1768-07-29, de Marie Louise Denis à François Marc Samuel Constant de Rebecque.

J'ai été bien flatée, Monsieur de l'honneur de votre souvenir et de votre aimable lettre, j'aurais eû celui d'y répondre sur le champ si je n'avais pas eû trop de choses à vous mender.
Je vous guardais toujours pour la bonne bouche, et sur ces entrefaites je me suis avisée d'être malade, ces enciens maux de rhins m'ont repris avec assez de violences. J'ai fait des remèdes et je suis mieux présentement.

Mr votre frère a passé ici comme une éclaire. Il est venu me chercher sans me trouver. J'ai envoié chez lui, il n'a pu revenir et est parti pour la Corse sur le champ. J'ai été désollée de ne le pas voir avant son départ. J'espère que vos deux jollies filles sont avec Mme Pictet et que vous êtes heureux dans votre famille.

Vous me dites que vous êtes libre présentement et qu'il ne tient qu'à moi de disposer une seconde fois de votre sort. Assurément si je le pouvais je vous prierais de vous raprocher de moi. Mais je suis encor comme l'oiseau sur la branche. Je comte habbiter une maison que j'ai loué au mois de 7bre ou peut être y mettre écrito pour la relouer. Je ne sçai ce que le patron veut faire, il parle de vandre Fernex, ensuite de ne le pas vandre, epuis de la vandre; enfin j'attands ses volontez. Da reste je n'ai lieu que de m'en louer jusqu'â présant. Mais il faut que l'hyver passe par dessus tout cela pour y comprendre quel que chose, et pour que mon sort soit un peu assuré. Je vous suplie Monsieur que ceci ne nous passe pas. Le patron a certenement des idées qu'il est difficile de démêler encor. Avec de la passience on vient à bout de tout.

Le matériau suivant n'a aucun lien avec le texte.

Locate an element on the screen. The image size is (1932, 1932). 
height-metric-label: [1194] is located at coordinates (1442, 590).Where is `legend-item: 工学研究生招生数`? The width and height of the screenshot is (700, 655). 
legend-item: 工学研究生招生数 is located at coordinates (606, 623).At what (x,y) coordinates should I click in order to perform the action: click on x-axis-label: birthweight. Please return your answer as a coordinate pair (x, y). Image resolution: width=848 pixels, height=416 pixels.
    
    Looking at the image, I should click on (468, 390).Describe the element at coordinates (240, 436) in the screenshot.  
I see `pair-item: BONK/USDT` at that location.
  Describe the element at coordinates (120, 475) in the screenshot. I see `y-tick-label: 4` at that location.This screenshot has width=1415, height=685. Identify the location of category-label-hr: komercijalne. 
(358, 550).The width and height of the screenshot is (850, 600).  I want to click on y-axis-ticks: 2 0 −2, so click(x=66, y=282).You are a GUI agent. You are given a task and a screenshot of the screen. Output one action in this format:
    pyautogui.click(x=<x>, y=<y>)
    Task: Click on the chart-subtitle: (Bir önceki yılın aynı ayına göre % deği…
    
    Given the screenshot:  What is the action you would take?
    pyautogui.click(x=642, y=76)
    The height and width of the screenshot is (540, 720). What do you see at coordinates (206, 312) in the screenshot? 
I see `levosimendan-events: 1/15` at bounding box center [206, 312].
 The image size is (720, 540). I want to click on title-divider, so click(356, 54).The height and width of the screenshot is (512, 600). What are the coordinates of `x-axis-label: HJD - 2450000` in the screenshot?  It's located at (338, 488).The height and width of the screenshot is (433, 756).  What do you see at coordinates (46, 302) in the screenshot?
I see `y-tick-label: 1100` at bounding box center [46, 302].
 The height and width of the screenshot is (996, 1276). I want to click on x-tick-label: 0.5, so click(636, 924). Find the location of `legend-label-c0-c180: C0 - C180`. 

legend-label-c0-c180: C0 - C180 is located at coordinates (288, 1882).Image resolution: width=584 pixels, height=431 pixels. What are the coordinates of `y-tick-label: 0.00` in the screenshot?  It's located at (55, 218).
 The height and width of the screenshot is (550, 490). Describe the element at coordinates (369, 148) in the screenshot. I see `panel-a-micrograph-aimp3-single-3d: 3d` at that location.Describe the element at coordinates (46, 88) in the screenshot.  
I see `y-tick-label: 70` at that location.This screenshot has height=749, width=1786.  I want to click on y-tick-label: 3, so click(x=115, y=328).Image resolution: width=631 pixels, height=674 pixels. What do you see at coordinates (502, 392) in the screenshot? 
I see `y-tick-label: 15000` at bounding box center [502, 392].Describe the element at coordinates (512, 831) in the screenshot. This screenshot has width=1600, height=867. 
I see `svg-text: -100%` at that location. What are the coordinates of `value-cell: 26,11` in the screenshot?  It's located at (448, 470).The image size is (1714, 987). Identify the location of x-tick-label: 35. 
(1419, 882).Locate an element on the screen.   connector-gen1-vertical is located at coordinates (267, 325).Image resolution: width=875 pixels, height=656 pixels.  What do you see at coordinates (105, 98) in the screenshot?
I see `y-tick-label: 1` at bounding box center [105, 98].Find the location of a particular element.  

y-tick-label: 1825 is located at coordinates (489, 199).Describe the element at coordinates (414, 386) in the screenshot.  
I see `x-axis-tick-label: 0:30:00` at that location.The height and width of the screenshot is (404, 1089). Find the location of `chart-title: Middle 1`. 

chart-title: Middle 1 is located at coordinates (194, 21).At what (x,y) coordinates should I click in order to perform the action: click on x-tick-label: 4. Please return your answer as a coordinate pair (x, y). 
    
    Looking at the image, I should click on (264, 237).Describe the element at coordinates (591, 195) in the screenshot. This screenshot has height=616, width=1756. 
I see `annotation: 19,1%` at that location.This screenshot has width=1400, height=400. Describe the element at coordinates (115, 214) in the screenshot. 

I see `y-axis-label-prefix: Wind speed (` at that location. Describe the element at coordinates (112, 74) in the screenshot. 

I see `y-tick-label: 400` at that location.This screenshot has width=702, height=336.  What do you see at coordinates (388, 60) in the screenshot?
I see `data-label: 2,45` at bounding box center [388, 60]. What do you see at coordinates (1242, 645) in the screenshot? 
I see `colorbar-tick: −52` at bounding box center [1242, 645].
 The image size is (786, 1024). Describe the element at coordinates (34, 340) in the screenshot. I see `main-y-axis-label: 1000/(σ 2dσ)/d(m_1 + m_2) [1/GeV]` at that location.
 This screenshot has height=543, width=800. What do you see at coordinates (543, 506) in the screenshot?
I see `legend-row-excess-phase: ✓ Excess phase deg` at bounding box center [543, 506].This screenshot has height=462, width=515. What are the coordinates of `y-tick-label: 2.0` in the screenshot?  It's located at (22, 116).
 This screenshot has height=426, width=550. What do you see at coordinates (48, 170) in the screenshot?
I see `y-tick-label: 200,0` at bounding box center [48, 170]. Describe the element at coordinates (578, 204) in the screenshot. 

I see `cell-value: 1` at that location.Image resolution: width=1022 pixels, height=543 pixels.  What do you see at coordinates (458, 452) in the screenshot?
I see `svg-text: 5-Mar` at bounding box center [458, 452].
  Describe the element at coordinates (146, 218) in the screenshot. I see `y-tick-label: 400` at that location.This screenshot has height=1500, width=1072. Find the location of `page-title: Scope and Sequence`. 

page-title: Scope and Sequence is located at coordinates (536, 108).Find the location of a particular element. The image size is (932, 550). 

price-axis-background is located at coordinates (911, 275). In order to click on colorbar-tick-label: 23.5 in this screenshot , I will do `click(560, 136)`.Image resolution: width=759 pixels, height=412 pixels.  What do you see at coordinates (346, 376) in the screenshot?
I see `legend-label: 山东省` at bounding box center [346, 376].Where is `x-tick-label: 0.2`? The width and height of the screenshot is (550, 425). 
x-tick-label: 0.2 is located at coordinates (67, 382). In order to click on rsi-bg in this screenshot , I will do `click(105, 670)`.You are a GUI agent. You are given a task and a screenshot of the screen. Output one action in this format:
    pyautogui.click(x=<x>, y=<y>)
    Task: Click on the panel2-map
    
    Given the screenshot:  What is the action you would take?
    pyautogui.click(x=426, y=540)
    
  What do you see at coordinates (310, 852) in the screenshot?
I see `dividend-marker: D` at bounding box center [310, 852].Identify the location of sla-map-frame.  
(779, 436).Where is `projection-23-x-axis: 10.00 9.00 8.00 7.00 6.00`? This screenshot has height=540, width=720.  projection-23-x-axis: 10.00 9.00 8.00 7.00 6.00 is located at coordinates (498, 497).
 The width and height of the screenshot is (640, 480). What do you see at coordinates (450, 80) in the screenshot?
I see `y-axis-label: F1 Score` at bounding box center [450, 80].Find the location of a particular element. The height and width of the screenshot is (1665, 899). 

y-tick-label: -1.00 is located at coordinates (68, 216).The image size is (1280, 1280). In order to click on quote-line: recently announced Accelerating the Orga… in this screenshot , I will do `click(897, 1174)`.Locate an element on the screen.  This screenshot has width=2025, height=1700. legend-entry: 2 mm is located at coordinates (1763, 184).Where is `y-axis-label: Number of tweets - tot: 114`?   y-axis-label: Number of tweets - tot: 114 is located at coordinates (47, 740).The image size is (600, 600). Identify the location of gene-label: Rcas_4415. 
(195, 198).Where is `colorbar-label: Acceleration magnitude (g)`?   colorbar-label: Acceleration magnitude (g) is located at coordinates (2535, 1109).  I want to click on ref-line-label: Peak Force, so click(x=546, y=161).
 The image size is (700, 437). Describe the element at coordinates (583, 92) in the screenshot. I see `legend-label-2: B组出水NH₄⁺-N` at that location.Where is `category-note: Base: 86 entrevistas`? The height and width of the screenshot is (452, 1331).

J'ai eû des affaires par dessus les yeux et j'ai été presque toujours malade depuis que je suis ici. J'espère pourtant reprendre le dessus. J'ai revu beaucoup d'enciens amis, je recherche peu les nouvelles connoissences. J'ai grand envie si je reste ici d'y vivre en philosophe, j'ai tant vu le soleil qu'à la fin je vois qu'il n'y a qu'une sossiété dousse qui puisse amuser et occuper un être resonable. Nous avons eu hyer une comédie nouvelle qui a fait la culbute. Le titre est les deux frères. L'un a été élevé à la campagne; et l'autre aumilieu de Paris. Il est question d'une sucession très considérable qui tombe à une geune veuve pour vu qu'elle épouse un des deux frères à son choix. Celui qui vient de la campagne est un homme simple, modeste, mais très aimable, l'autre a tous les ridicules de cette ville sans bonne calités. La veuve choisit l'élève de la campagne. Mais malheureusement l'intrigue est si mauvaise que les trois derniers actes n'ont pas pu se soutennir quoi qu'il y eût de jollies choses dans les premiers.

Que ferez vous cet hyver? vous deveriez le venir passez à Paris, j'en serais comblée de joie. Dites moi quels sont vos progets. Je souhaite fort qu'ils vous raprochent de moi et que je puisse vous renouveller les sentimens qui m'attachent à vous pour la vie.